PeopleSoft takes a similar approach. It uses XML as an exchange and integrating standard, with a standardised directory for accessing the various applications.

Wood admits that in the past, people bought Oracle software to automate particular processes, but customers are now starting to take a cross-functional, process view. “Functions cannot really be isolated. The functions are part of a process. What we set out to do was to have a suite of software, all fully integrated, so we could glue together scores of functions”.

This chimes with the approach of PeopleSoft. Rick Berquist, PeopleSoft's chief technology officer, says that the real time enterprise is made up dozens of application components, such as supply chain, manufacturing control, human capital management, CRM, financials and analytics. But, he says, you need to be able to bring it all together in a unified way, integrated at the data level, with processes crossing the application functions in a non-linear way. They also, he says, need to be delivered in an integrated way, through a role based portal.

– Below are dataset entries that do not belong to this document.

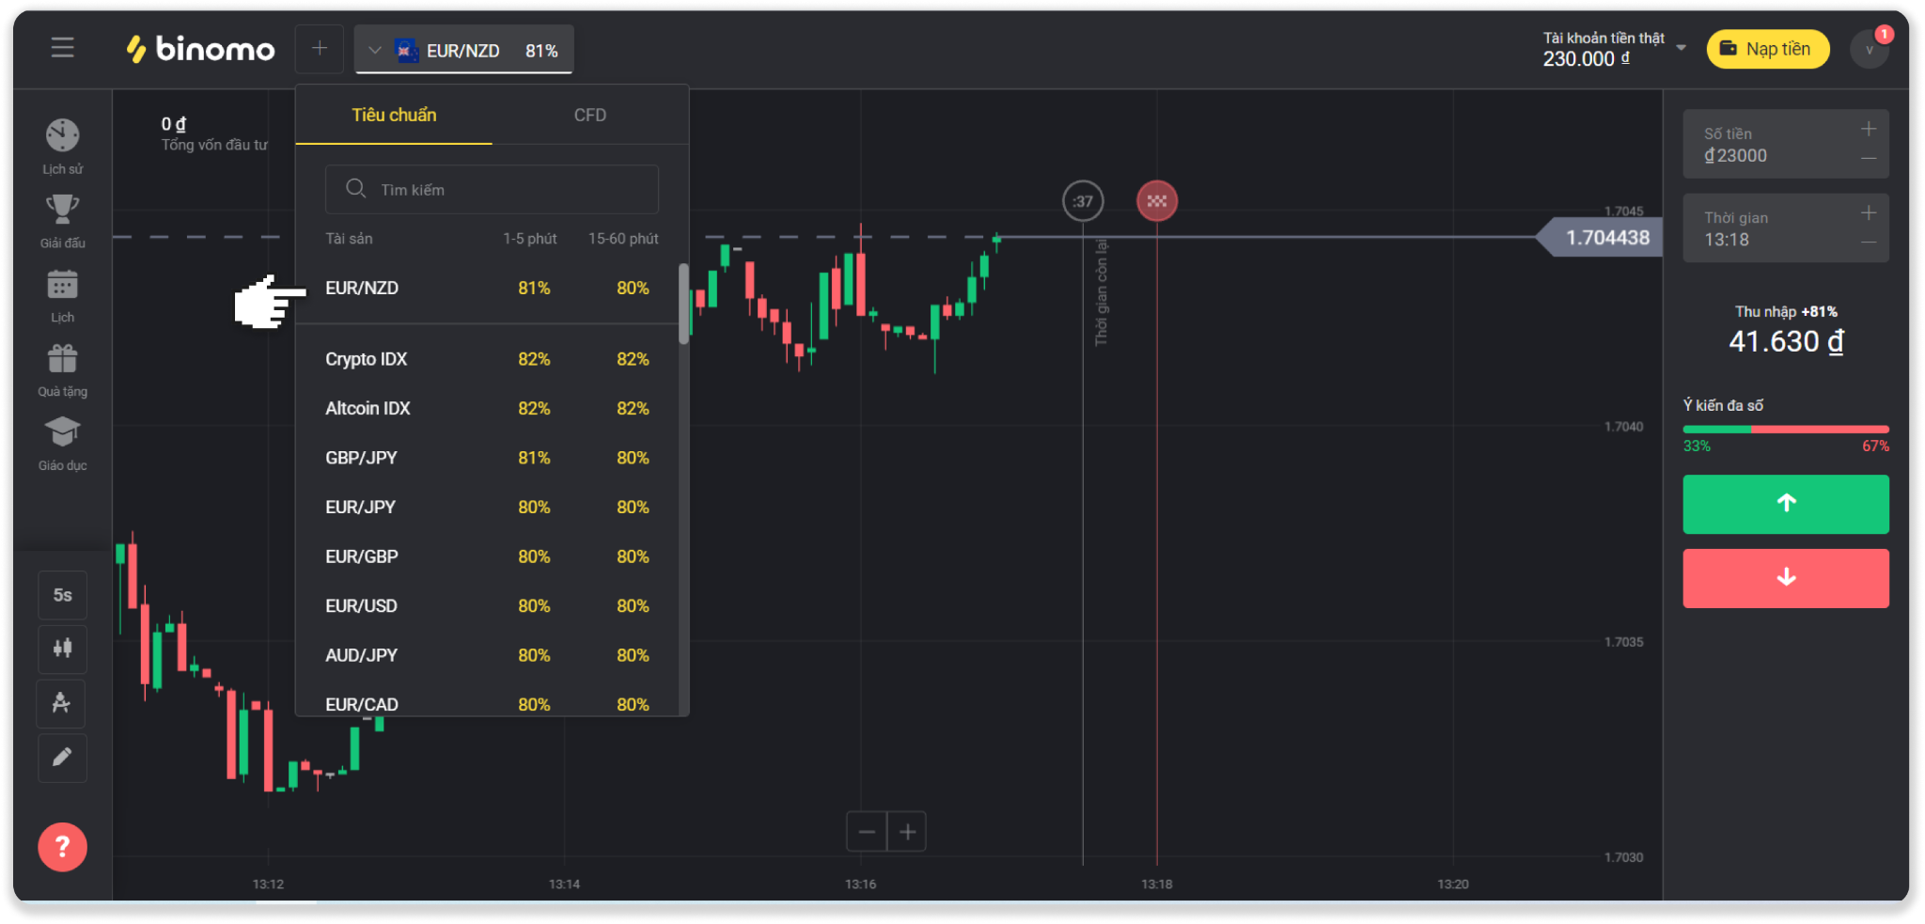Viewport: 1925px width, 924px height.
Task: Click the red help question button
Action: [x=62, y=847]
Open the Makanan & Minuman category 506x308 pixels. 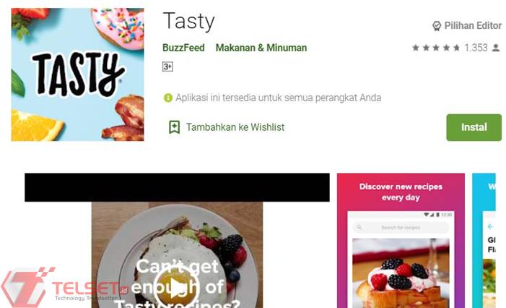click(x=261, y=48)
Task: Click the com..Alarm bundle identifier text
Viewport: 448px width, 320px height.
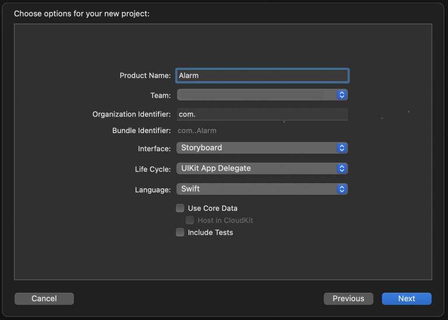Action: click(197, 131)
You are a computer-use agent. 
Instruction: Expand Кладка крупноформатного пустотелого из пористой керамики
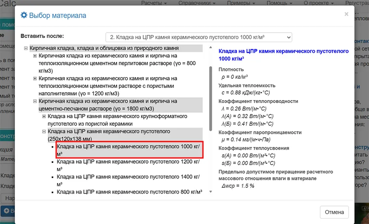pos(44,117)
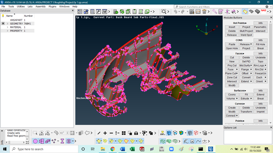Expand the GEOMETRY tree node
Viewport: 273px width, 153px height.
[7, 24]
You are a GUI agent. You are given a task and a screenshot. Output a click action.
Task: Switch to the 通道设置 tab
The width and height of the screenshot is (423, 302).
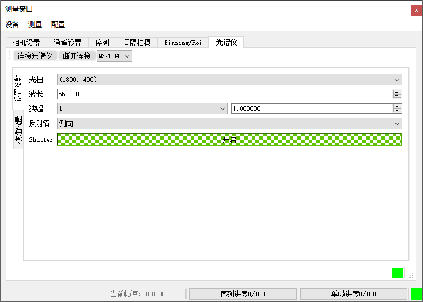67,43
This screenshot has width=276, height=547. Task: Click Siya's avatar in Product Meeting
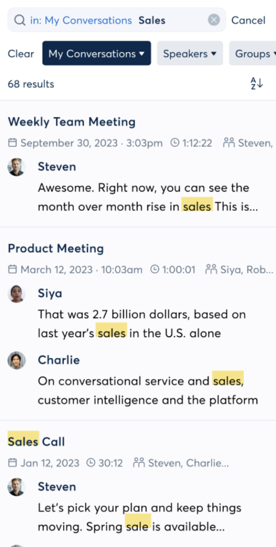(16, 294)
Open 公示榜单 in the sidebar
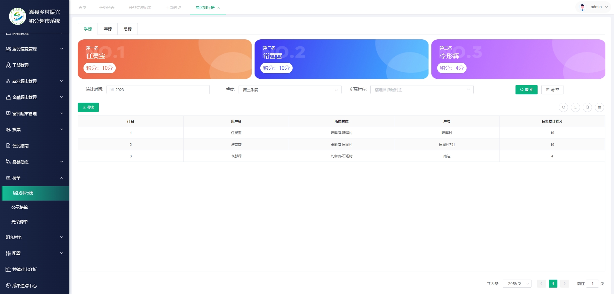614x294 pixels. point(20,207)
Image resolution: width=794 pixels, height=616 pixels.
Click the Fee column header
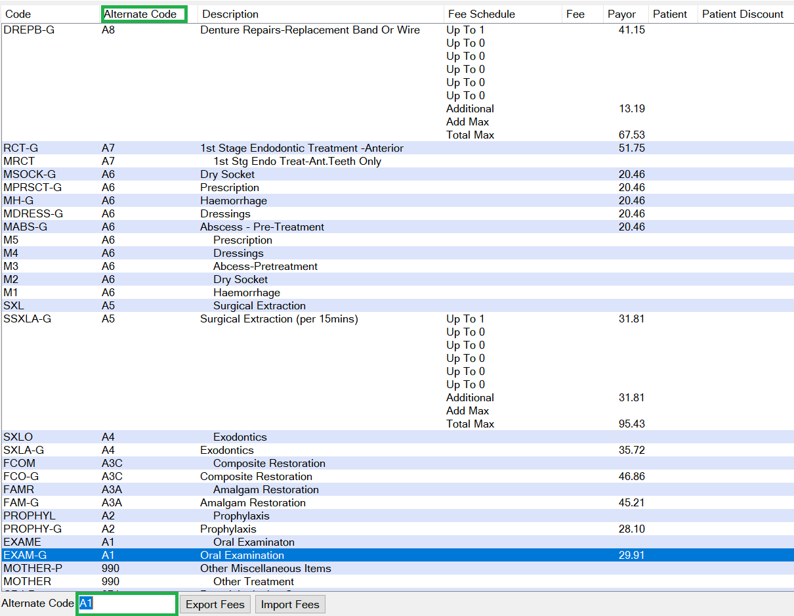click(575, 14)
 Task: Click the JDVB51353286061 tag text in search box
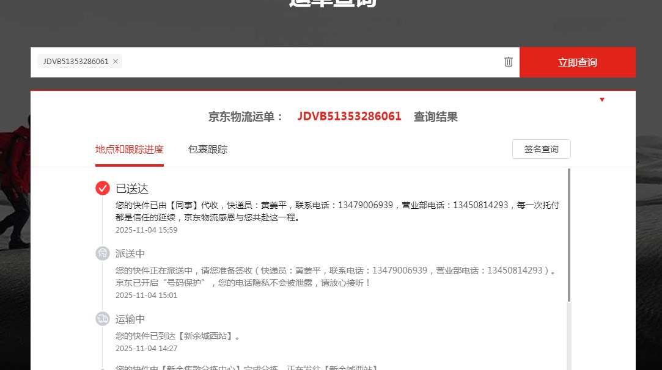pyautogui.click(x=76, y=62)
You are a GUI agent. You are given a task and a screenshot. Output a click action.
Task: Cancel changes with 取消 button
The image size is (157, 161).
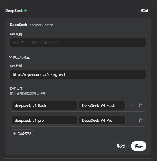121,146
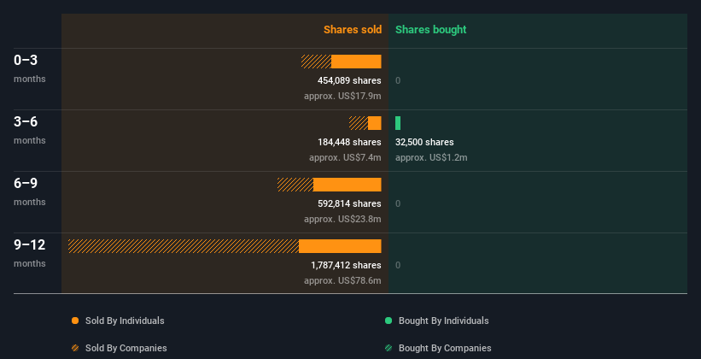This screenshot has width=701, height=359.
Task: Click the green bought bar for 3–6 months
Action: 398,123
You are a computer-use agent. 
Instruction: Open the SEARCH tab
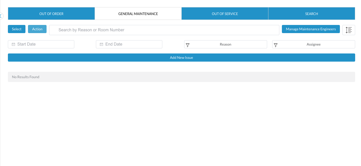pos(311,13)
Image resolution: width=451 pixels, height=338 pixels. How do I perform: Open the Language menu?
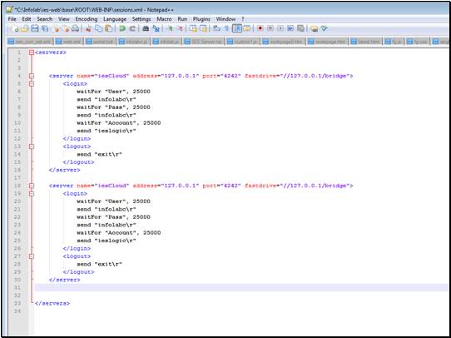tap(115, 19)
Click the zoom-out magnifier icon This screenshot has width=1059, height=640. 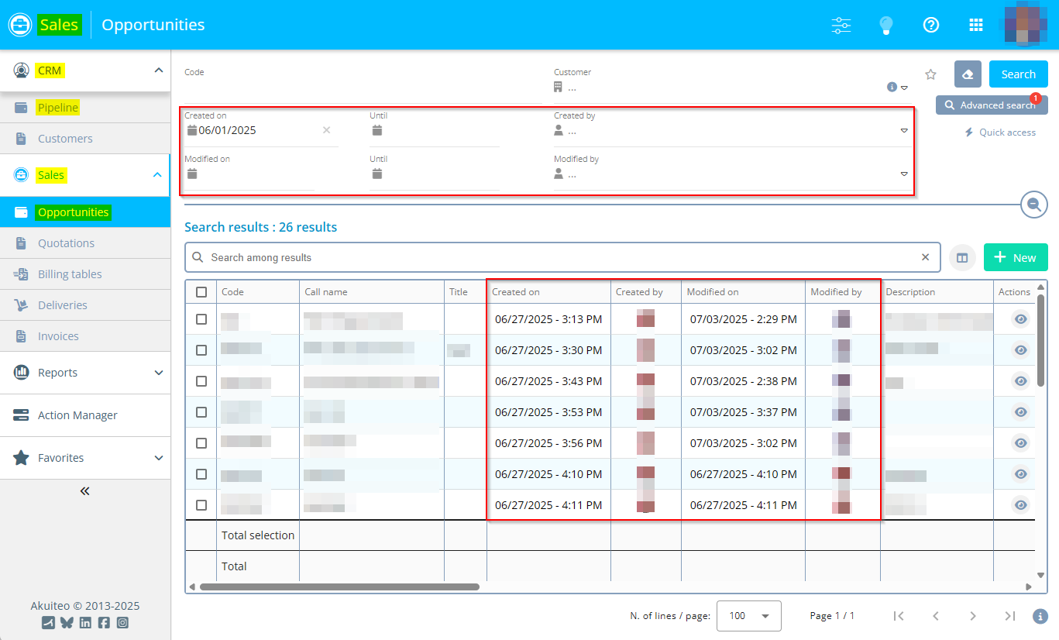click(1033, 205)
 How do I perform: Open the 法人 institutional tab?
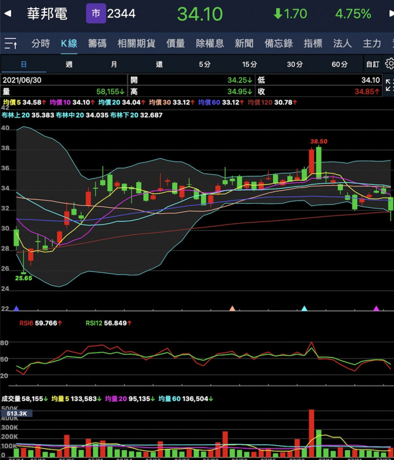coord(342,44)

Trevor Walter VP of product marketing for enterprise application integration (EAI) tool vendor Mercator has a sceptical view of what the big suite vendors actually deliver. He says that although companies may provide suites of integrated products, in his experience, integration is always the last activity done by the vendor during their development. This means that they are not truly integrated.

And, of course, there is the usual classic argument against one big suite: “Most customers can't afford to have a fully integrated suite. And the 'one size fits all' approach doesn't get you best-of-breed components,” David Ince, CEO of specialist integration firm Acuma.

In any case, says Aditya Shivram, director of product management for EAI tool vendor Tibco, building an integrated real time enterprise will usually involve many applications: “In most cases, in large enterprises and decent-sized companies, IT decision-making is a fairly decentralised process. Individual departments buy their own applications to suit their own functions. The sales force will buy Siebel, the market department will buy something else.”

The bedrock for the real-time enterprise is a unified applications architecture. If applications cannot communicate directly with each other, updates to the finance system may not be reflected in the customer relationship management (CRM) system or the supply chain management system until it is too late.

The non-integrated enterprise trying to compete in an online, always-on world suffers from all kinds of problems. Goods may be priced wrongly, incorrect delivery schedules quoted, good credit refused, customers upset. Without up-to-date information, information delivered in portals will not be trusted, analytics will be unreliable, poor decisions will be made, and expensive systems bypassed for expensive, but error prone, methods.